Start of EXTRACTED TEXT

- Born: August 29, 1938 (age 88) Newark, New Jersey, U.S.

Academic background
- Education: Seton Hall University (BS) Hofstra University (MS) University of Michigan (PhD)

Academic work
- Institutions: Chicago State University Morris Brown College

= Dolores Cross =

American educator and university administrator convicted of embezzlement

Dolores Evelyn Cross (born August 29, 1938) is an American educator and university administrator convicted of embezzlement. Cross became the first African-American woman to serve as president of Chicago State University in 1990 and the first female president of Morris Brown College from 1998 to 2002. During Cross's tenure as president, Morris Brown College lost its accreditation in December 2002 amid severe debt, allegations of financial fraud and the absence of a viable financial recovery plan. Following the loss of accreditation, Morris Brown College students became ineligible for federal financial aid and enrollment fell sharply. In 2006, Cross pleaded guilty in federal court to one count of embezzlement in connection with the misapplication of federal funds provided to Morris Brown College.

== Early life ==
Dolores Cross was born in Newark, New Jersey, and grew up in public housing there. After receiving her Bachelor of Science in education from Seton Hall University in 1963, Cross obtained her Master of Science in education from Hofstra University and a Ph.D. in higher education from the University of Michigan in 1971. In 2001, Seton Hall awarded her an honorary Doctor of Humane Letters degree.

End of EXTRACTED TEXT
Start of SUPPLIED RECORDS

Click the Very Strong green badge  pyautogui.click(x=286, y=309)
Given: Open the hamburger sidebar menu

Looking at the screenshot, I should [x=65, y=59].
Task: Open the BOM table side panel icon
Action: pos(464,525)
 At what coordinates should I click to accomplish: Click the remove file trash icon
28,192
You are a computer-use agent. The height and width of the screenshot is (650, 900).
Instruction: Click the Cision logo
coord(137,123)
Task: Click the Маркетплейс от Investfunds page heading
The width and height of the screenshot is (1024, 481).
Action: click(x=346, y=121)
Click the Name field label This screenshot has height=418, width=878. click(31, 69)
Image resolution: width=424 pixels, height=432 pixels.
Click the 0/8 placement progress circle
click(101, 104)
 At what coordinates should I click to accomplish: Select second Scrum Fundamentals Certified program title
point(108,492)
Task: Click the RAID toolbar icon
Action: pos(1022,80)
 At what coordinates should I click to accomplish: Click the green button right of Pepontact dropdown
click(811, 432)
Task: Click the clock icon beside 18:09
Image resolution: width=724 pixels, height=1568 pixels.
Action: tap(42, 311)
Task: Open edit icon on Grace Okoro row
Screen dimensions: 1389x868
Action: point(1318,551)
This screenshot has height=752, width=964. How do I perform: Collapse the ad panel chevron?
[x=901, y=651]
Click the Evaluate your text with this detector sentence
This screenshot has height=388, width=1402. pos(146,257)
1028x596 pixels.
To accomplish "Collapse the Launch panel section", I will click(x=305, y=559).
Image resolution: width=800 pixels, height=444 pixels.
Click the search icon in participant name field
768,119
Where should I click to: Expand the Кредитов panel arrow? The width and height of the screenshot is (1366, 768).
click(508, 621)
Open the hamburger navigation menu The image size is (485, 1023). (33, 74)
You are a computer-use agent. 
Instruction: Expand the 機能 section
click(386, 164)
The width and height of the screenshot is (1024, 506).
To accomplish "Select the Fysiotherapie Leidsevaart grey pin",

End of SUPPLIED RECORDS

## WORK REQUEST 1
In the Dolores Cross text, what degree did Seton Hall award Cross in 2001?
## WORK REQUEST 2
Reproduce word for word the part of the Dolores Cross text from "- Born: August" up to and including "of Michigan (PhD)".

## EXPECTED ANSWER 1
An honorary Doctor of Humane Letters degree.

## EXPECTED ANSWER 2
- Born: August 29, 1938 (age 88) Newark, New Jersey, U.S.

Academic background
- Education: Seton Hall University (BS) Hofstra University (MS) University of Michigan (PhD)